### EXERCISE REQUIREMENTS
Continue the discussion below about bringing Mac-style features to Haiku, starting right after its last sentence.

Opinion

Hi there!

Just started to use Haiku! Thanks for the great system! I am a mac user and there are some convenient things in mac, which would be great to see in Haiku, as it is posited as a friendly system. First of all, almost all the applications in mac are packed in aaway, that a user sees just one single file, you just drag it to the applications folder and that is it. It is installed. Of course it is a folder with many files, but for a user it is just a single file. If it is implemented in Haiku - it would be amazing! And the second: when one has to tune the prefernces it is not convenient to go to the tracker and open new set of preferences (mouse, network and so on.) It would be great if it is one panel with all the pref icons, and when you finished with one sort of preferences you can just press the back button and choose some different sort of preferences. Like in Macs and windows - it is very useful. And of course, the biggest pity is that on my dell e5400 none of the network adapters were recognized… Neither wifi nor ethernet, so I hope to get it fixed.

G’day

The Haiku devs have looked at doing something somewhat like what is done on the mac.

### INFORMATION

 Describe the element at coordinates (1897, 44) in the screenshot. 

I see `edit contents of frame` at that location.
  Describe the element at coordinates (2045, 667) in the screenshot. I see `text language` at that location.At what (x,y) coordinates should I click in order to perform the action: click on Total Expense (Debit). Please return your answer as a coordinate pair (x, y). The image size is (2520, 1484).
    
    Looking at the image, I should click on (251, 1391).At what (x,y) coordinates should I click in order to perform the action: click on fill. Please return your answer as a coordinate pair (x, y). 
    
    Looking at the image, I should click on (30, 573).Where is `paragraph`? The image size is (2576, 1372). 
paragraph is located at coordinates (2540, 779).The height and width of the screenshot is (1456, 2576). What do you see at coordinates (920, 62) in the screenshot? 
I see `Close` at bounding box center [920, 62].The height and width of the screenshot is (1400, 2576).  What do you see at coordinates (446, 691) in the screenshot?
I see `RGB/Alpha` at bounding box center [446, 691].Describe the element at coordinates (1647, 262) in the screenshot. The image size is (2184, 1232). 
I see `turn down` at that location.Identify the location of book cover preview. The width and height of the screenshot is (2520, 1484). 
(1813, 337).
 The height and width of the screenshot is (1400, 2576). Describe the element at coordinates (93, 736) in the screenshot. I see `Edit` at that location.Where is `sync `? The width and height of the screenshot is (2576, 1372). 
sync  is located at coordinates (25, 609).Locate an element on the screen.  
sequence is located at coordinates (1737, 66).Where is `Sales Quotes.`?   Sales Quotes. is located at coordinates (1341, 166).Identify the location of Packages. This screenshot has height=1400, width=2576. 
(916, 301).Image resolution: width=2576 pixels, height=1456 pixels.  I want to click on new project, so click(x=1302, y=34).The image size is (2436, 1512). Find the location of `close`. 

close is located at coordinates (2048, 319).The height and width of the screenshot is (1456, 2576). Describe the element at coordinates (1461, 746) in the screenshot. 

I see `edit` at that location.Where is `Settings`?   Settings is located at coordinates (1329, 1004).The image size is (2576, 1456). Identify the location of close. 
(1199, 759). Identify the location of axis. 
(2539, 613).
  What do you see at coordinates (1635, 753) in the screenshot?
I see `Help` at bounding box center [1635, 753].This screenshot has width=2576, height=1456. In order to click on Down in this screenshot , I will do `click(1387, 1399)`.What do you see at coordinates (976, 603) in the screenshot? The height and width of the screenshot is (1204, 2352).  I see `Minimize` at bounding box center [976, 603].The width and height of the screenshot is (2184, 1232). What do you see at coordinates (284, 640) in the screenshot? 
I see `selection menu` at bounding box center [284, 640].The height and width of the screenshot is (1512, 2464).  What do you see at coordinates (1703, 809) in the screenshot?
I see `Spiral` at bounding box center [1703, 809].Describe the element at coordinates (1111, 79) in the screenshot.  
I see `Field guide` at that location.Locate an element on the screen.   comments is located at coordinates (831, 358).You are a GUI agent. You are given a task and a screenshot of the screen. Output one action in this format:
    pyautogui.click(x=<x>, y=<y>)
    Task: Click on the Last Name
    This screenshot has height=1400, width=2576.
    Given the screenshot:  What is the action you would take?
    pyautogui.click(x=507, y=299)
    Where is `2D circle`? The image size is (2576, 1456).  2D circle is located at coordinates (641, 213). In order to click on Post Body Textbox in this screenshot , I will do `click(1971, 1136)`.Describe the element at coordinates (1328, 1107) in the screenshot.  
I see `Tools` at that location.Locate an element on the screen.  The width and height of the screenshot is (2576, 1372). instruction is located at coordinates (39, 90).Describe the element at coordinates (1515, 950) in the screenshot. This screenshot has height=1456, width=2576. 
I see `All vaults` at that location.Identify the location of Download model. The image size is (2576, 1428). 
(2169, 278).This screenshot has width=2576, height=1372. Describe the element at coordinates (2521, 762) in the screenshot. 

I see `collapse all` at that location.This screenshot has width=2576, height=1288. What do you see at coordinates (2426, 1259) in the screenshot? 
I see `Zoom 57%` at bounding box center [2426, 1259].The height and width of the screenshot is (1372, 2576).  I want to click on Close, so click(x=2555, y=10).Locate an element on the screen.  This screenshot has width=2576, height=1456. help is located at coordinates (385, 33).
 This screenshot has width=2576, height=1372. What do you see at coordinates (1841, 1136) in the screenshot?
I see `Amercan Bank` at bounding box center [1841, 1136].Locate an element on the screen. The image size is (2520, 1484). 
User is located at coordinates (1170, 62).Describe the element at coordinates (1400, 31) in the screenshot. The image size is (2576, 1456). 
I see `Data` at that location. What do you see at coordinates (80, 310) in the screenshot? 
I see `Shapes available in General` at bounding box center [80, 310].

### ANSWER TO THIS EXERCISE
You can see their ideas here http://dev.haiku-os.org/wiki/PackageManagerIdeas#Bundles1

The single preference app idea has been floated before, and I remember seeing a screenshot so some work had been done, but I do not think that anything came of it.

Haiku does not have a Wifi driver yet. Colin Günther is working on porting one over here: http://dev.osdrawer.net/projects/haiku-wifi/

The broadcom driver(codename: bge) really should work on haiku. You should create a new ticket on dev.haiku-os.org that it is not working/needs updating.

~Richie

Hi Mate!

Thanks for reply. I still hope that it will, because the idea of simplicity is reconciled with the idea o single-file-application.

Whats about driver - it is BCM4322- and there is no driver yet, hope it will be.

The BCM4322 is covered by the codename bwi driver.

This is a repo note on osdrawer:

[quote=Colin Günther]* minor enhancements to the freebsd compat layer

  • broadcom BCM43xx driver compiles, but fails to link
    as there are still some compat layer functions
    unimplemented.
  • And a glue file is missing,too.[/quote]

I’m not convinced a one-for-all-panel is the way to go. Actually, if you think about it, having all the preference panels as icons in a window, as it is now, is already what you want:

  • you have all panels/icons in one window
  • double-click to open, do your settings, close the panel, and you’re back to the all-panels-window

Plus, you have these advantages:

  • in Icon View you can resize and rearrange icons to you liking
  • you can remove panels you never use anyway (those are all links, the originals are safe in /boot/system/preferences/ (you could even put a link to that folder and call it “All Panels”)
  • you can use ListMode if you prefer that
  • you can have several panels open simultaneously, allowing you to compare, copy or screenshoot settings.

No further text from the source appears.